Self-Hosting & Configuration
- Add webmagic-core and webmagic-extension as Maven dependencies
- Implement PageProcessor to define extraction logic for your target site
- Configure thread count, sleep interval, and retry policy on the Spider builder
- Use webmagic-selenium for JavaScript-rendered pages
- Choose a Scheduler: HashSetDedupScheduler for small crawls, RedisScheduler for distributed
Key Features
- Clean four-component architecture makes customization straightforward
- Fluent Selectable API chains CSS, XPath, and regex extractors
- Built-in annotation-based model extraction via @TargetUrl and @ExtractBy
- Distributed crawling support through Redis-based URL scheduling
- Proxy pool integration for rotating IPs during large-scale crawls
Comparison with Similar Tools
- Scrapy — Python's leading crawler; WebMagic brings a similar architecture to Java
- Jsoup — HTML parser only; WebMagic adds scheduling, threading, and pipeline processing
- Crawlee — Node.js crawling framework; WebMagic serves the Java ecosystem
- Apache Nutch — Hadoop-scale web crawling; WebMagic is lighter and easier to embed in applications
FAQ
Q: Can WebMagic handle JavaScript-rendered pages? A: Yes. Use the Selenium downloader module to render pages in a headless browser before extraction.

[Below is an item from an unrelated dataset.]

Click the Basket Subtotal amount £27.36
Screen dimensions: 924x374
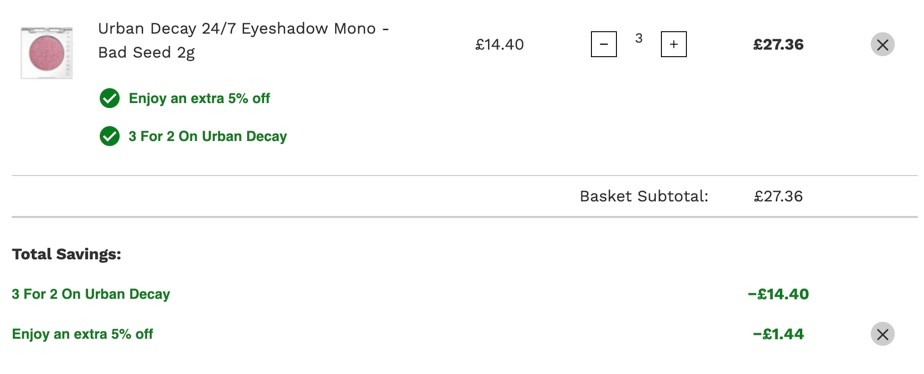click(778, 196)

Q: Does it support distributed crawling? A: Yes. Replace the default scheduler with RedisScheduler to share the URL queue across multiple JVMs.
Q: How does deduplication work? A: The scheduler tracks visited URLs in a HashSet (default) or Redis set, preventing re-crawls.
Q: Is it suitable for production scraping workloads? A: Yes, with appropriate rate limiting and proxy rotation. Many teams use it for data collection pipelines.